Die Art, wie Sjöberg das Wort Captain betonte, verhieß schlechte Neuigkeiten. Der Admiral verzog sein Gesicht, strich kurz über seinen Vollbart und streckte den Rücken kerzengerade durch.

»Sir?«

»Sie können sich zweifellos vorstellen, welch ein Gerangel es bei der Verteilung der Posten auf der HYPERION gab. Innerhalb der Admiralität kam es zu einem heftigen Disput über die Besetzung des Kommandobrückenpersonals.«

Jayden nickte.

»Vergessen Sie das nicht.« Sjöberg biss sich auf die Unterlippe. »Ihre Ernennung war nicht das Problem. Was kann schon gegen einen Captain eingewendet werden, der von der Präsidentin persönlich den Tapferkeitsorden der Solaren Union umgehängt bekommen hat?!«

Ich habe nicht darum gebeten, dachte Jayden. Es fiel ihm schwer, den Ausführungen des Admirals zu folgen, ohne diesem deutlich zu sagen, was er von alledem hielt.
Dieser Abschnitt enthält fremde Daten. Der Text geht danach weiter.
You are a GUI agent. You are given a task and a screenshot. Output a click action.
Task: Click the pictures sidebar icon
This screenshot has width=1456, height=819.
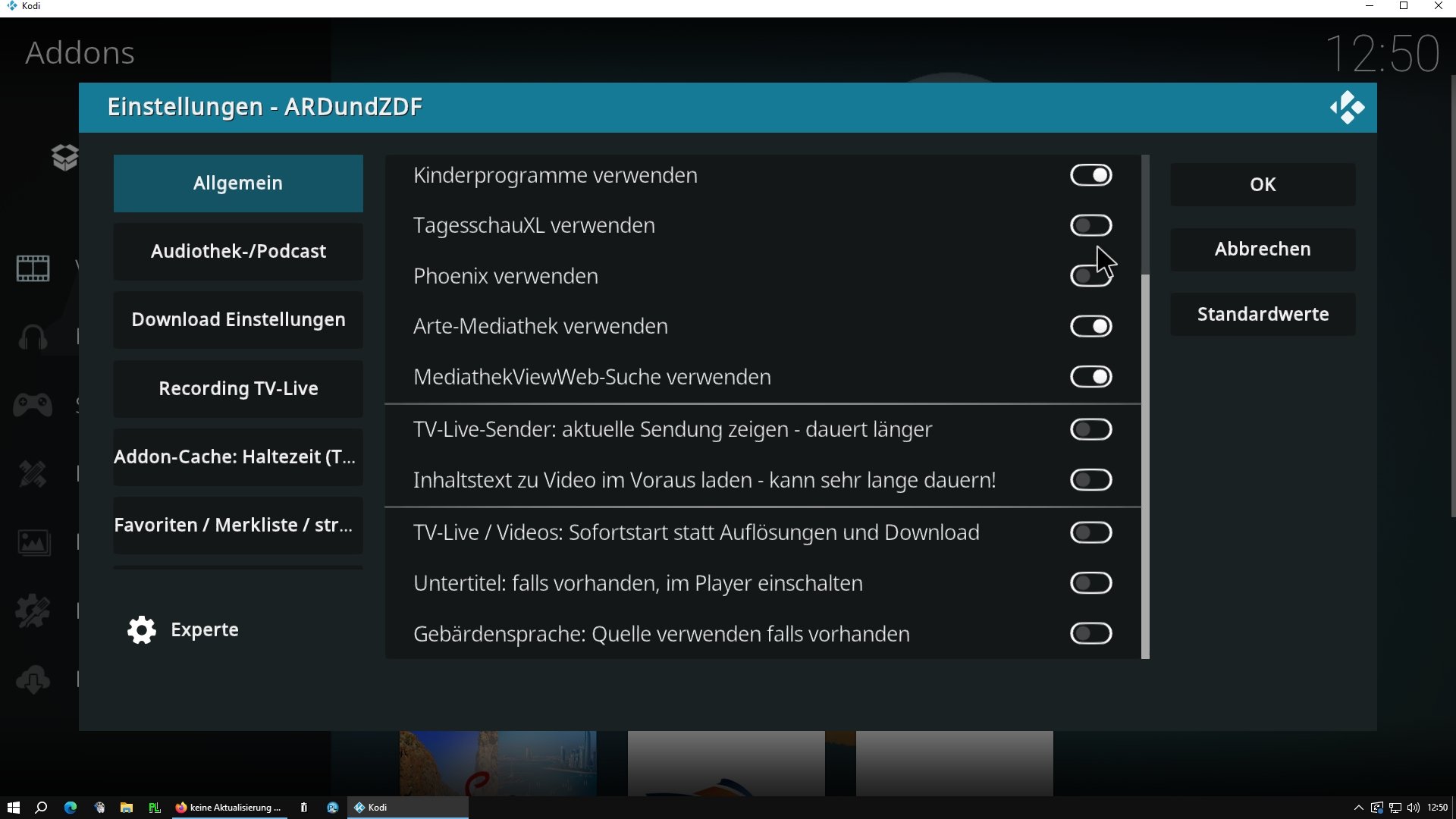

»Abgesehen von Ihrem Schiffspsychologen, Commander Tauser, wurden all Ihre spezifischen Personalanforderungen abgelehnt.«

Jayden gelang es nur mit Mühe, Fassung zu bewahren. Noch während der Rekonvaleszenz auf Kassiopeia hatte er eine Liste der Führungsoffiziere zusammengestellt, die er für sein neues Kommando haben wollte. Ab und an kam es vor, dass einer solchen Anforderung nicht nachgegeben werden konnte, weil die entsprechenden Offiziere auf ihrem Posten benötigt wurden. Doch er hatte sich informiert. Bei seinen Anforderungen war das nicht der Fall gewesen. »Alle!?«

»Ich fürchte, so ist es. Es ist mir gelungen, Ihnen eine solide Crew zusammenzustellen, was mich eine Menge Gefallen gekostet hat. Bedenken Sie, dass alle politischen Fraktionen zufriedengestellt werden mussten. Mehr war einfach nicht drin.«

In diesen Momenten verfluchte Jayden lautlos die verkrusteten Strukturen der Admiralität. Nichts ging mehr ohne Gefallen, persönliche Beziehungen und Verbindungen in die Kreise der großen Firmendynastien.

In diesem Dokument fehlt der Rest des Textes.